A range of three estate cottages, likely converted from a larger house. The cottages probably date from the 17th century, with conversions taking place around the mid-19th century. They are constructed of local stone rubble with red brick window arches. The roofs are covered in asbestos slate, with a gabled main range and a hipped roof over a rear wing. Rendered gable end stacks are present, along with a projecting rear lateral stack with a rendered shaft.

The original plan is thought to have been four rooms within the single-depth main range, with a stairhall in the centre. The left-hand two-room cottage (Cherry Trees) has a gable end stack serving the left-end room, and a rear lateral stack (now axial) serving both the right-hand room and Rosalee Cottage in the wing behind. Rosalee Cottage occupies the two right-hand rooms of the main range; its left-hand room has a rear lateral stack, possibly incorporating an integral staircase, and the right-hand room is heated from a gable end stack. The interior was not inspected but may retain some 19th-century joinery. The lateral stack at the back of Rosalee may conceal a large fireplace and an adjacent newel staircase.

The exterior presents a long, asymmetrical 7-window facade. The windows are mostly 19th-century 2-light casements with glazing bars, some with side lights containing sashes—an unusual architectural detail. Later 20th-century plastic casements have replaced some windows in Cherry Trees, and one first-floor window sill has been lowered.

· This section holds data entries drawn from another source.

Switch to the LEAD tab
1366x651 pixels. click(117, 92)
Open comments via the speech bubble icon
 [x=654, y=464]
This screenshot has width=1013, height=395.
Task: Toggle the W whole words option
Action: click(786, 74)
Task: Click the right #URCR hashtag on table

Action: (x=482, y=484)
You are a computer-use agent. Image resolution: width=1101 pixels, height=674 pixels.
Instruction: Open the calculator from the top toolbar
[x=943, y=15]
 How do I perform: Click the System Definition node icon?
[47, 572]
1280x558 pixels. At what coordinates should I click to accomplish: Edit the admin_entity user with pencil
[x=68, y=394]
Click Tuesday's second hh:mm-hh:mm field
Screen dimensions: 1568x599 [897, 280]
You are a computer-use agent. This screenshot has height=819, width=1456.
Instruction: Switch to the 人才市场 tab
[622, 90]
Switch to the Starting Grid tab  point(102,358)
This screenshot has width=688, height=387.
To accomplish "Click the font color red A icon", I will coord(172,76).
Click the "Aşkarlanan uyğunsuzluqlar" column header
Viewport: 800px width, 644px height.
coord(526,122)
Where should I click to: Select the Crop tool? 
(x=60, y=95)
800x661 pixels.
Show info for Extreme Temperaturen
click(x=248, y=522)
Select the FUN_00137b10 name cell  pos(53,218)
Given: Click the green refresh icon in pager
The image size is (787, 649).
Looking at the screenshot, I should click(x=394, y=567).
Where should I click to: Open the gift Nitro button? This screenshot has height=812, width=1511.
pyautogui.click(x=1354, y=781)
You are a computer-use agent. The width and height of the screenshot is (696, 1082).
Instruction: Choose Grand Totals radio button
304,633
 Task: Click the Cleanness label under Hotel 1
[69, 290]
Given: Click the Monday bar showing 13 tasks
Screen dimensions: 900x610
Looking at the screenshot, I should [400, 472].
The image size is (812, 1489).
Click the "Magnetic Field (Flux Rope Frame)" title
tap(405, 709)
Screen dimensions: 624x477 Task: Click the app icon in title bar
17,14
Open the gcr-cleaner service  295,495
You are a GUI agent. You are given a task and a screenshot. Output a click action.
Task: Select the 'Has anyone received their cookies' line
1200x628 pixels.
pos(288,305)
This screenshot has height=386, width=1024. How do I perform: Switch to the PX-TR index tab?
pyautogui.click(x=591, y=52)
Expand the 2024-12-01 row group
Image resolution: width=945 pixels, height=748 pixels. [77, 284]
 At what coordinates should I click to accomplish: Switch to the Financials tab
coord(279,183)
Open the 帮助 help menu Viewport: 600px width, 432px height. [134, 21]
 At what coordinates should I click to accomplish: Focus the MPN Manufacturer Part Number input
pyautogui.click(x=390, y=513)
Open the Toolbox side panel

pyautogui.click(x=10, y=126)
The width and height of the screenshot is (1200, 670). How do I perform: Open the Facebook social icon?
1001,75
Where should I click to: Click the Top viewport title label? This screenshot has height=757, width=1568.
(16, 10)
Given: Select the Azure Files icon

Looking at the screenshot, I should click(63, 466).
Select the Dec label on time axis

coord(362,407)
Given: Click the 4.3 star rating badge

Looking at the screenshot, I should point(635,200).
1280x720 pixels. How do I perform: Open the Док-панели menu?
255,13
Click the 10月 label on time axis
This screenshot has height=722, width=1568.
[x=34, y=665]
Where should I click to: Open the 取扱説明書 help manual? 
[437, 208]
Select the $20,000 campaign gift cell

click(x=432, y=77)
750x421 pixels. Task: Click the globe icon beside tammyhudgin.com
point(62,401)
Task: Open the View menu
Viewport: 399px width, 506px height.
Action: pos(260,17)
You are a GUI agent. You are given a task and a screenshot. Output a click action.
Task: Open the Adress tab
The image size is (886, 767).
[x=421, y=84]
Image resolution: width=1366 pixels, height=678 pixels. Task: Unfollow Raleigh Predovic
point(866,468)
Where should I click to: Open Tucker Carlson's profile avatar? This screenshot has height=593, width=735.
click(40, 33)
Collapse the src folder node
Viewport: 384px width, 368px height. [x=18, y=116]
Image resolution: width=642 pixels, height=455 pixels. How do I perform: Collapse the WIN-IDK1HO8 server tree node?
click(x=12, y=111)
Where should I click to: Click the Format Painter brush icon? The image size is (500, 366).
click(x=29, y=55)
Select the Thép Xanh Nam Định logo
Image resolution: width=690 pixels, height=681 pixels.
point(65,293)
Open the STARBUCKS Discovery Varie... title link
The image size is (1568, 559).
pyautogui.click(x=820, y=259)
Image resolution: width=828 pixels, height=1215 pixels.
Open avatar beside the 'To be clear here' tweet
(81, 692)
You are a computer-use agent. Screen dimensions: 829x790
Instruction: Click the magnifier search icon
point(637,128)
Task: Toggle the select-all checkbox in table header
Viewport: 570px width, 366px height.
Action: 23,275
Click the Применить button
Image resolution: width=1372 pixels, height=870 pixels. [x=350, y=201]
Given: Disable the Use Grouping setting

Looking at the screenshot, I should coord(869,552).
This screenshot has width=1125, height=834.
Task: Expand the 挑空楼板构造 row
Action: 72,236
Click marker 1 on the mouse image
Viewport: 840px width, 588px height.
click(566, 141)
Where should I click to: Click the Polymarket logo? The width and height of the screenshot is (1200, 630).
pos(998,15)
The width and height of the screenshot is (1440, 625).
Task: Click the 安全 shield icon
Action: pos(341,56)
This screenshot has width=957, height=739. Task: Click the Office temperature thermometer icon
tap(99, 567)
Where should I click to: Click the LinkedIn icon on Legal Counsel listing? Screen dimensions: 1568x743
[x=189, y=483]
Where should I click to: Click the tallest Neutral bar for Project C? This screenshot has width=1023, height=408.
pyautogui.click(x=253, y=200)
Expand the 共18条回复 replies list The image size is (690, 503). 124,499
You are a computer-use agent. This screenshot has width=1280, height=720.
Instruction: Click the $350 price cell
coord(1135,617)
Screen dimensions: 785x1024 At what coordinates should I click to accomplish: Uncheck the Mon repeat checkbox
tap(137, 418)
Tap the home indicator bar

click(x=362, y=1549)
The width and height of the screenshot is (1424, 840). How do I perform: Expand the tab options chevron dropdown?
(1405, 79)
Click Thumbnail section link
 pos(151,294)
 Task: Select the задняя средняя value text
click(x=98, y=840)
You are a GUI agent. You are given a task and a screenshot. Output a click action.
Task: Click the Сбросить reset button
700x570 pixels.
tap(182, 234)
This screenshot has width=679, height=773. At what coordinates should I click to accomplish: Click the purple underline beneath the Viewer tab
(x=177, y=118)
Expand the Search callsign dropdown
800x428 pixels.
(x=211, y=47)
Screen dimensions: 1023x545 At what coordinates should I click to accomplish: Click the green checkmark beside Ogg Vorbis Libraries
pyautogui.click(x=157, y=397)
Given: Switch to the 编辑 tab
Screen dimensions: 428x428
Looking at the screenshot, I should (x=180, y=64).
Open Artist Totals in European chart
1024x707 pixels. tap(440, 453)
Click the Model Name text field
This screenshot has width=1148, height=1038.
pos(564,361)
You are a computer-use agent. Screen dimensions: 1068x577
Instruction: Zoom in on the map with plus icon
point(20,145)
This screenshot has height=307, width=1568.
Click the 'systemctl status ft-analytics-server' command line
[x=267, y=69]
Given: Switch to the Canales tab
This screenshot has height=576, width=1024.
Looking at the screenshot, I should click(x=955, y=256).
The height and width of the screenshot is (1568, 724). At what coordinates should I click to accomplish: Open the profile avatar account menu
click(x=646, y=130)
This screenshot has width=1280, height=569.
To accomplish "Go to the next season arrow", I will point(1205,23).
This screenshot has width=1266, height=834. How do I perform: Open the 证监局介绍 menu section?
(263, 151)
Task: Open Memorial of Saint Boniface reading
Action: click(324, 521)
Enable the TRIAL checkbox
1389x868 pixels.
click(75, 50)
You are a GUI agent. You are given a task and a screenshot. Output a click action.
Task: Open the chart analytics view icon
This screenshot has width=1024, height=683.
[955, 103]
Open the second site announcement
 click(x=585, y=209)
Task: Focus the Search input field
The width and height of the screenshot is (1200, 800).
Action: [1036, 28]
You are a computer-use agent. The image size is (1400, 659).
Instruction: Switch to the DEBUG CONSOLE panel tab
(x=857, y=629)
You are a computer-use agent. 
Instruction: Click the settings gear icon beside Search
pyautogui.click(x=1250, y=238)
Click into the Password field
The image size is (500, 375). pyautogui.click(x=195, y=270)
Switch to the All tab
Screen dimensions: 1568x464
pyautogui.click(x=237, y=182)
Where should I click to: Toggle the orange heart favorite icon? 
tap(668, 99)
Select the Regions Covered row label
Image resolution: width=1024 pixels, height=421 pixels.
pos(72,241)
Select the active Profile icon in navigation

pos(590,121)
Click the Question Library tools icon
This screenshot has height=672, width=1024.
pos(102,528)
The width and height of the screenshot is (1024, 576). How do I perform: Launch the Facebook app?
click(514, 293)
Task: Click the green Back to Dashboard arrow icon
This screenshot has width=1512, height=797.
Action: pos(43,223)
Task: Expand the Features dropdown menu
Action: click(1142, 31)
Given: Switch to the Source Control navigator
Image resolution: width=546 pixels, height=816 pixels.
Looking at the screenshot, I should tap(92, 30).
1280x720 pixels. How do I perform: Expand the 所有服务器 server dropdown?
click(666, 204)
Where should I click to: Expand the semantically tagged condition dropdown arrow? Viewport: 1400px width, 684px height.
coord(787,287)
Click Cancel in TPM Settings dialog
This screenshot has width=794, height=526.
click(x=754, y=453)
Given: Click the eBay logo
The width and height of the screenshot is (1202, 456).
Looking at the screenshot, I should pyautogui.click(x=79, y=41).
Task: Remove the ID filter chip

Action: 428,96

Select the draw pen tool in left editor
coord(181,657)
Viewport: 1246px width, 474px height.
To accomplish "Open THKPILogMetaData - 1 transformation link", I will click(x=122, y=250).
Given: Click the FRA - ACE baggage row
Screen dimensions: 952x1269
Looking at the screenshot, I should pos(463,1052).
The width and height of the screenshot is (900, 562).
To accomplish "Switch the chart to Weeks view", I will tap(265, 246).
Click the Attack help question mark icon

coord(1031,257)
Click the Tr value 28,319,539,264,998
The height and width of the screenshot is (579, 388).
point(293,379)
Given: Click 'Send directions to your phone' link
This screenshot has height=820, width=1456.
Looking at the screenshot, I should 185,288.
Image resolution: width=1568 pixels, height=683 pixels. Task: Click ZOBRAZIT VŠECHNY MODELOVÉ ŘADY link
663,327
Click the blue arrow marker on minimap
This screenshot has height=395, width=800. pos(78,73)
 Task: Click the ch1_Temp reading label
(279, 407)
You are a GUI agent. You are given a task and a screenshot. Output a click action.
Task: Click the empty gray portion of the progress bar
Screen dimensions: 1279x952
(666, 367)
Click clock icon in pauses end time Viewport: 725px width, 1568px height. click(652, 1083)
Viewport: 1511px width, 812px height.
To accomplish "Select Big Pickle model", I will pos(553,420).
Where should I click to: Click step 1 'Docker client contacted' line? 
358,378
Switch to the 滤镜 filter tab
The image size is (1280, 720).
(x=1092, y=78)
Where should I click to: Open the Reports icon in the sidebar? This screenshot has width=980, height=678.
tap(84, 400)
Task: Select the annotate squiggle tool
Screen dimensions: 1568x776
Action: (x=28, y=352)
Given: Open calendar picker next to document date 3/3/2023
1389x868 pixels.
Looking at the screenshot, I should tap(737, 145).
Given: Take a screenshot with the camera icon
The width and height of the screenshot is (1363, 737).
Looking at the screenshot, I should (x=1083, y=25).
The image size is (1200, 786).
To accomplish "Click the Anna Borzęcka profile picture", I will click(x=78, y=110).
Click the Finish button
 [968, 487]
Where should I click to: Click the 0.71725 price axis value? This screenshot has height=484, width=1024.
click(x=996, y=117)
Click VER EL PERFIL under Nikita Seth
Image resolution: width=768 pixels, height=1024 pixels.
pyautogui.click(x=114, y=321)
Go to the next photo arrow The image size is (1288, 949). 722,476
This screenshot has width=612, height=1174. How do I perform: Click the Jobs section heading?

All windows are set within their original 19th-century openings, featuring red brick cambered arches and slate dripstones above some ground-floor windows. There are two doorways, one to the left of centre (Cherry Trees) and one at the right-hand end of the front (Rosalee), both with 19th-century and later 20th-century panelled doors and later open porches with wooden shingle roofs. Some of the original roof structure may survive.

These cottages were part of the estate village of Sharpham House and were created from what was likely originally a farmhouse.